§ REQUESTS:
A) Do statements (i), (ii) and (iii) agree with the article on the FCC under Chairman Kevin J. Martin? Answer yes or no to each, quoting the article's deciding words.
(i) The FCC's monthly meetings are scheduled to start at 9:30 a.m.
(ii) On Nov. 27 the commissioners arrived for the public session about two hours late.
(iii) The agency aims to complete reviews of corporate mergers and sales within a year.
B) What answers does the article on the FCC under Chairman Kevin J. Martin give to these questions?
(i) How many commissioners sit on the panel?
(ii) Who chairs the House Energy and Commerce Committee?
(iii) In what year is the transition to digital television?
*** ARTICLE
WASHINGTON -- The Federal Communications Commission's monthly meetings are scheduled to start at 9:30 a.m. Under Chairman Kevin J. Martin, the trains don't always run on time, and recently they've come close to veering off the rails.
On Nov. 27, for instance, the FCC was slated to consider controversial proposals dealing with potential new cable TV regulations and increasing women and minority ownership of broadcast stations. Journalists, lobbyists and spectators waited as the five commissioners on the fractious panel wrangled over the issues eight floors above. When they finally showed up for the public session -- nearly 12 hours late -- the few spectators remaining had front-row seats for the sniping and accusations that are threatening to become hallmarks of FCC meetings.
Critics usually blame Martin, a soft-spoken Republican known as a political tactician who has accomplished the rare feat of being criticized by all four of his fellow commissioners. He is also facing a congressional inquiry into the FCC's procedures and allegations of flawed research studies, suppressing data, ignoring public input and holding hearings with minimal notice.
"The FCC appears to be broken," Rep. John D. Dingell (D-Mich.), chairman of the House Energy and Commerce Committee, said during a hearing last week. Congressional Democrats' growing frustration with Martin could hinder his agenda. Last week, for example, a Senate committee passed legislation to delay Martin's planned vote this month on loosening media ownership rules.
In an interview, Martin said he was under fire for trying to force the FCC to deal with controversial topics. "It's not unusual for there to be tension in trying to work them out."
FCC employees and people who frequently deal with the agency said tensions were bogging down the panel. Reviews of corporate mergers and sales frequently stretch longer than the six months the agency aims for. Critics have complained that important issues -- such as the 2009 transition to digital television and reforming a fund that subsidizes phone and Internet service for low-income and rural residents -- are taking a back seat to bickering.
"There's budding upheaval here if some of these abuses don't get addressed," said an FCC official who requested anonymity to avoid irritating Martin.
******
*** DATA PROVIDED
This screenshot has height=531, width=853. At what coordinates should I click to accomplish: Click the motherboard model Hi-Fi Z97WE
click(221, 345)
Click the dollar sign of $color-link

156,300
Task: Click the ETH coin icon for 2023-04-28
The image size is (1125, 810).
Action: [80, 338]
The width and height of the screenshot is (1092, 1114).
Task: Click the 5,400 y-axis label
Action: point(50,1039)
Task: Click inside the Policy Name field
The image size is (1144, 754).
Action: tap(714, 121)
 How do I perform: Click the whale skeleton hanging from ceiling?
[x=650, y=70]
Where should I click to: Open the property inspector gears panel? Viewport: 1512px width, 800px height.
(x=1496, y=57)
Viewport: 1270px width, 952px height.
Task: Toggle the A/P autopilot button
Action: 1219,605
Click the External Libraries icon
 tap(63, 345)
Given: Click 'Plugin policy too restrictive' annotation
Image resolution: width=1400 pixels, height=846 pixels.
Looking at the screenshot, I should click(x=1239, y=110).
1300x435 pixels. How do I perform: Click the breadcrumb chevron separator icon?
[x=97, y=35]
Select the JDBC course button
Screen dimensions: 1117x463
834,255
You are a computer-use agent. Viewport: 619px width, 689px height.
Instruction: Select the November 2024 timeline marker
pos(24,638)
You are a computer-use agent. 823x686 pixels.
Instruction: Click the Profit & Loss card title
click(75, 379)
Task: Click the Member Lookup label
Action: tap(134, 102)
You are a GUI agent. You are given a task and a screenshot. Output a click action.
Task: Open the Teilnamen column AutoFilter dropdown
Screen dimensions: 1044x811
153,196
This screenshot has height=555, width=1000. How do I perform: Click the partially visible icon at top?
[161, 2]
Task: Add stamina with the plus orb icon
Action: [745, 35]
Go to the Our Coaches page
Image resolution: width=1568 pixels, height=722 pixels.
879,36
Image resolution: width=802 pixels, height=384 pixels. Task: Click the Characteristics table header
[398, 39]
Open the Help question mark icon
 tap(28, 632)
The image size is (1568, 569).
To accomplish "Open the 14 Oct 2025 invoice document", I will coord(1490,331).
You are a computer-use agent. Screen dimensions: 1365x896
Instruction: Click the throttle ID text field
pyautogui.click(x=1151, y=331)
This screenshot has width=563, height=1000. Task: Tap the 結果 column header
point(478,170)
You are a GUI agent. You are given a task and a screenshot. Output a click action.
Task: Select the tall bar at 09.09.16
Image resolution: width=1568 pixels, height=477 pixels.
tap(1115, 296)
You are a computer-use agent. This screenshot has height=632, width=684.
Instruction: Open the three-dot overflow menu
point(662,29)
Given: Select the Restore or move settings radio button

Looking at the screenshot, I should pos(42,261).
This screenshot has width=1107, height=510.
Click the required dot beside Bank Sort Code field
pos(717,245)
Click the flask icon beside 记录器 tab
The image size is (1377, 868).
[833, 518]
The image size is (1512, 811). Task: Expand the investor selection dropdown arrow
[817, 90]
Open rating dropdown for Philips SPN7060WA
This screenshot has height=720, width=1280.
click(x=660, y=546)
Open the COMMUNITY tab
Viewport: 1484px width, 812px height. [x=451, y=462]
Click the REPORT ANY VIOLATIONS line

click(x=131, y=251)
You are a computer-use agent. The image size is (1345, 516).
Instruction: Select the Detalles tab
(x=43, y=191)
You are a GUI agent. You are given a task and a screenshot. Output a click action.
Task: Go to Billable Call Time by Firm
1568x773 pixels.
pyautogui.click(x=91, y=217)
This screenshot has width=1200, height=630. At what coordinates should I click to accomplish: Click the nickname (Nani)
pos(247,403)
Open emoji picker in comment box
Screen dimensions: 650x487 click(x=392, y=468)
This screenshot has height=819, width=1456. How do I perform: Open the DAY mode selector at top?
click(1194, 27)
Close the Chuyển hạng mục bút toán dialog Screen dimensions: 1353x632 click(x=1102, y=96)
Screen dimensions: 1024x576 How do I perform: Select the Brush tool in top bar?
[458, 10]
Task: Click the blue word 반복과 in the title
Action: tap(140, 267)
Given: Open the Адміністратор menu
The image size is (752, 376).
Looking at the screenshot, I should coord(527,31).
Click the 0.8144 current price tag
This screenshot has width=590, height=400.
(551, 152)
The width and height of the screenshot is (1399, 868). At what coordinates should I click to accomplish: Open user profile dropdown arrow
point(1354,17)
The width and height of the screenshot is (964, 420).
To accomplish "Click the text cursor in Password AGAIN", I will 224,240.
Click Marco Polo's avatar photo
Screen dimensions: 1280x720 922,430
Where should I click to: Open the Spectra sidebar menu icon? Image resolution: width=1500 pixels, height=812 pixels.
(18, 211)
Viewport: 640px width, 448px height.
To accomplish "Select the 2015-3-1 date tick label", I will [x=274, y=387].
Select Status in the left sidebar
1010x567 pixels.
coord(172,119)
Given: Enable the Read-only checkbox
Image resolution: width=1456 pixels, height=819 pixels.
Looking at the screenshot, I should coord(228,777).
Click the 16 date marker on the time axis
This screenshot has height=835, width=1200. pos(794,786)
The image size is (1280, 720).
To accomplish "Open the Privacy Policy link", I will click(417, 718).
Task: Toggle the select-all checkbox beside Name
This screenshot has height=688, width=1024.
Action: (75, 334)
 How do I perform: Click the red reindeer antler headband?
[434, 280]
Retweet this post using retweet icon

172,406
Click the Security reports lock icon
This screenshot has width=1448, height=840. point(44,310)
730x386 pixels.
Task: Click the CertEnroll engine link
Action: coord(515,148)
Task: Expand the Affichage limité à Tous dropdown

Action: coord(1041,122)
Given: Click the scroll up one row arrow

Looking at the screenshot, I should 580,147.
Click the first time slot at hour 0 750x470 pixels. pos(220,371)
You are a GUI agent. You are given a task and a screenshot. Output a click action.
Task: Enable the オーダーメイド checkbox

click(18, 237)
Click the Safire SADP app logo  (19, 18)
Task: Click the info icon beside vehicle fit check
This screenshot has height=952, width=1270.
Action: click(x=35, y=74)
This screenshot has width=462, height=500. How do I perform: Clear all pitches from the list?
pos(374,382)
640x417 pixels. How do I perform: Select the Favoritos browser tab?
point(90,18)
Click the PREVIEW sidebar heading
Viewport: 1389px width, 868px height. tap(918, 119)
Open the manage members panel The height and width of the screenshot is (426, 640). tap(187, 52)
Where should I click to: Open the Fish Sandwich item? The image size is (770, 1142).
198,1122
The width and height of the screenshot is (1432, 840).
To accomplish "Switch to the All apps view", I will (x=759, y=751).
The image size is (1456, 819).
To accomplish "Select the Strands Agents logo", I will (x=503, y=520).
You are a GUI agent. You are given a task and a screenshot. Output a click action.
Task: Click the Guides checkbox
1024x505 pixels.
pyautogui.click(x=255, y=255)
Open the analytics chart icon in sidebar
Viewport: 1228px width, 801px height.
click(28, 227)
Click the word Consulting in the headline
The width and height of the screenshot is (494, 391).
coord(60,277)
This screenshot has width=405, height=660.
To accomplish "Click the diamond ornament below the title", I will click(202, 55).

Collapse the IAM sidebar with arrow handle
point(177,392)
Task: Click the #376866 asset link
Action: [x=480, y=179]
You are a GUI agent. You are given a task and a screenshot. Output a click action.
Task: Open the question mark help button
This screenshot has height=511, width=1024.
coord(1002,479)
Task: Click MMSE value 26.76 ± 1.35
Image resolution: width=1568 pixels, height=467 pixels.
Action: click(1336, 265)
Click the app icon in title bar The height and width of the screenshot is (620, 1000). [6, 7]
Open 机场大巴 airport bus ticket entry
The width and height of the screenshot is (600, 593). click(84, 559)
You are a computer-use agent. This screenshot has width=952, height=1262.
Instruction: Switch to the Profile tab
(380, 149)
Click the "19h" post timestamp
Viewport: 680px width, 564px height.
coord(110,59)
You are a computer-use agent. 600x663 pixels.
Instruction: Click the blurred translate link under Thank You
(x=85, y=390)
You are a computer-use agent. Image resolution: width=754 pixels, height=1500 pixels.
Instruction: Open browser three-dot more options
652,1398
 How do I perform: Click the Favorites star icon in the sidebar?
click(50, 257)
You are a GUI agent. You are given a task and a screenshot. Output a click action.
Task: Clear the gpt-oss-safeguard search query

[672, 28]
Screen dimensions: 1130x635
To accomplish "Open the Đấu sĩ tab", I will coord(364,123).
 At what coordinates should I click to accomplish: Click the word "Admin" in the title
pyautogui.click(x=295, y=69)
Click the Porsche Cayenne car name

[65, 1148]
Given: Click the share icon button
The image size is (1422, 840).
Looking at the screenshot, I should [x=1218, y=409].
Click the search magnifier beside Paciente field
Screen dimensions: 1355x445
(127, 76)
******
§ ANSWERS TO THE EXERCISE:
A)
(i) Yes: "The Federal Communications Commission's monthly meetings are scheduled to start at 9:30 a.m."
(ii) No: "When they finally showed up for the public session -- nearly 12 hours late"
(iii) No: "Reviews of corporate mergers and sales frequently stretch longer than the six months the agency aims for."

B)
(i) Five.
(ii) Rep. John D. Dingell (D-Mich.).
(iii) 2009.